Just when you thought there were plenty of contentious issues that put North Carolina’s Senate candidates at odds, same-sex marriage is added to the list. With a state constitution amendment – Amendment One — bolstering an existing law against it, there was little reason same-sex marriage would merit major consideration as North Carolina House Speaker Thom Tillis, the Republican, battles Democratic U.S. Sen. Kay Hagan. But a federal court case in neighboring Virginia, plus a host of lawsuits – including one with a religious twist well suited to the Bible belt – have put the issue in the headlines and on the table.
The two political opponents have made their positions clear. Tillis strongly supported an amendment to the North Carolina constitution, passed overwhelmingly by voters in May 2012, which says “marriage between one man and one woman is the only domestic legal union that shall be valid or recognized.” However, before the vote, he predicted that if it passed, it would probably be repealed within 20 years because of changing public sentiment.

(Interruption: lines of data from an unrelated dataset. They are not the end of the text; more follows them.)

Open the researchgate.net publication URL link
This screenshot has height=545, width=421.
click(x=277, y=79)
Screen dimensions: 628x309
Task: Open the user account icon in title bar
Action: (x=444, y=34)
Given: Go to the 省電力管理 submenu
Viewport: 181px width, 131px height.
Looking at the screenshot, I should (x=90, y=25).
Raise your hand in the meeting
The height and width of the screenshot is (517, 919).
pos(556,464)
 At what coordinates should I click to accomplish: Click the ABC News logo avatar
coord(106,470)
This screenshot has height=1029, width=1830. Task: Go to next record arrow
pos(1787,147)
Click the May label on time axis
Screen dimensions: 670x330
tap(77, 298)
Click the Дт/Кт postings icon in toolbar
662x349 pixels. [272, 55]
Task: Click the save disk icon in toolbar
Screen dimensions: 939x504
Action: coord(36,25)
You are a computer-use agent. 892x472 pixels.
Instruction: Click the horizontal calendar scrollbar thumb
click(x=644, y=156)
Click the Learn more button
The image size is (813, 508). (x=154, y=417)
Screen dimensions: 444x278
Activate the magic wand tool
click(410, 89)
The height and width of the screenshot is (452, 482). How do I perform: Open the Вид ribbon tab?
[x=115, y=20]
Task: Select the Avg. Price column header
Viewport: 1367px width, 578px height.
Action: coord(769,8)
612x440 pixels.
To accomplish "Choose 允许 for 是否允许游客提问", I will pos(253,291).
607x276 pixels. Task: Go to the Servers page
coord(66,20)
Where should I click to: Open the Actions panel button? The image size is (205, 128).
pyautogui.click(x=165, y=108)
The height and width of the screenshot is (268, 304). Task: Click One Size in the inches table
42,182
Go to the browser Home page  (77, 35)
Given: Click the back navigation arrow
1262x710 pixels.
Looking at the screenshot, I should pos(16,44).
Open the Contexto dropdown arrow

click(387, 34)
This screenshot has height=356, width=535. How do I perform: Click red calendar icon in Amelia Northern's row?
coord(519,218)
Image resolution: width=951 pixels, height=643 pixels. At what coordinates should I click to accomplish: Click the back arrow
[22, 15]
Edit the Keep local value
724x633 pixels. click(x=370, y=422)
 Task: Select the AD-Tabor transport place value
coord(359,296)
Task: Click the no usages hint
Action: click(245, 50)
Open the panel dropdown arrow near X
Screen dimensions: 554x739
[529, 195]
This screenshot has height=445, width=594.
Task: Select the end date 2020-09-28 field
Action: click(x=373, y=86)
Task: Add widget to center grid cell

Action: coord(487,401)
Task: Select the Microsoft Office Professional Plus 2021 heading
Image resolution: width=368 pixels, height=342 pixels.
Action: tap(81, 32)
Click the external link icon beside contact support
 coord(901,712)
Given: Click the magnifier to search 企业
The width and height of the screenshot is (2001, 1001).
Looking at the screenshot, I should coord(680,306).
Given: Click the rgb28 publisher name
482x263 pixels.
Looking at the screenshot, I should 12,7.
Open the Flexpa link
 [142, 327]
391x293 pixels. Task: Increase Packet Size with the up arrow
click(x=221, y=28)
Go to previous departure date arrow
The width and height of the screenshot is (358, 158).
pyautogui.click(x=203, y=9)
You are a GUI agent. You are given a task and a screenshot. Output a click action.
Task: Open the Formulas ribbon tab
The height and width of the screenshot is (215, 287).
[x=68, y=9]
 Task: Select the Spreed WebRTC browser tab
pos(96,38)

Hagan, who supports marriage equality, spoke earlier this year at the Human Rights Campaign 2014 North Carolina Gala, and told She the People then that “the government should not stand in the way of equality and justice,” although she added she “respects differences religious institutions have.”
Checkbook issues often win or lose races, and that promises to be the case in North Carolina. Early volleys between the two campaigns have mostly been questions about whether Tillis believes in the minimum wage and if Hagan’s “yes” vote on the Affordable Care Act will be the difference in a contest crucial to the battle over control of the U.S. Senate.
However, a decision by the U.S. Court of Appeals for the 4th Circuit could cross the border, since the 4th also covers the Carolinas, West Virginia and Maryland, which already allows same-sex marriage. This week, a three-judge panel in Richmond heard arguments on Virginia’s ban on same-sex marriage, and whether it violates the Constitution. The judges’ questions revealed a range of opinions, with one on each side and one uncertain. The ban – which a lower court struck down — also extends to recognition of same-sex marriages performed in states where they are legal. The issues may eventually end up at the Supreme Court, but the appeals court ruling could come in a few months.
In anticipation, several lawsuits challenging North Carolina’s ban will probably have to wait. In one filed April in federal court, the United Church of Christ, clergy members from different denominations and same-sex couples in the state are suing North Carolina over its constitutional ban, saying it violates the principle of “free exercise of religion.” Several large churches and the Catholic Diocese of Charlotte campaigned for the amendment and oppose the current lawsuits as going against Scripture. However, those bringing the suit say the ban prevents them from serving inclusive congregations.
While Amendment One passed by a more than 20 point margin – with the state’s major cities voting against it – a recent Public Policy Polling survey showed North Carolina support for same-sex marriage increasing: 40 percent said they think it should be legal with 53 percent who continue to think it should be illegal. The poll also noticed another trend: “Showing the direction things are headed in on the issue, 62 percent of young voters support it to only 33 percent who believe it should be illegal.” The results mirror increasing movement in that direction across the country.
This week in Washington, in answer to a question on the Virginia case and its implications for North Carolina by a reporter for the Washington Blade, which reports on LGBT issues, U.S. Transportation Secretary and former Charlotte Mayor Anthony Foxx said he supported gay marriage. Although Foxx had said in 2012 that he would vote against the constitutional change and had supported domestic partner benefits, this week was the first time he had publically supported same-sex marriage.
The Washington Post reported that “back-of-the-envelope calculations suggest that just about half of the U.S. gay population lives in a state that allows gay marriage.” That followed a federal judge’s decision allowing gay couples to marry in the red state of Idaho, with an appeals court putting the marriages on hold for now.
In last week’s North Carolina primary, “American Idol” singer Clay Aiken won the Democratic race for U.S. House in the state’s conservative 2nd district, where he will have an uphill fight in November against Republican incumbent Renee Ellmers. Although the contest came to an odd and sad end when his closest primary rival died suddenly, the race itself was about issues, as Aiken had predicted, and not about the fact that he’s gay.
Tillis has returned to Raleigh for a short session of the general assembly, where, starting this Monday, demonstrators plan to resume protests against conservative policies passed by the GOP super-majority. At past gatherings, LGBT activists have been among the diverse groups taking part in the rallies.
On the other side, the North Carolina Values Coalition sent out a warning about the Virginia case in a statement and donation appeal titled “the fight for marriage continues.” It said: “Eventually, we believe the issue of the validity of state Marriage Amendments and ultimately, the constitutionality of marriage between a man and a woman, will be determined by the United States Supreme Court. However, while we are awaiting a final determination, the lower federal courts could wreak havoc on North Carolina’s marriage laws.”
With a push from the courts, the issue of same-sex marriage, which galvanizes enthusiastic base voters so prized in midterm elections, could become a factor – even in North Carolina — just in time for November.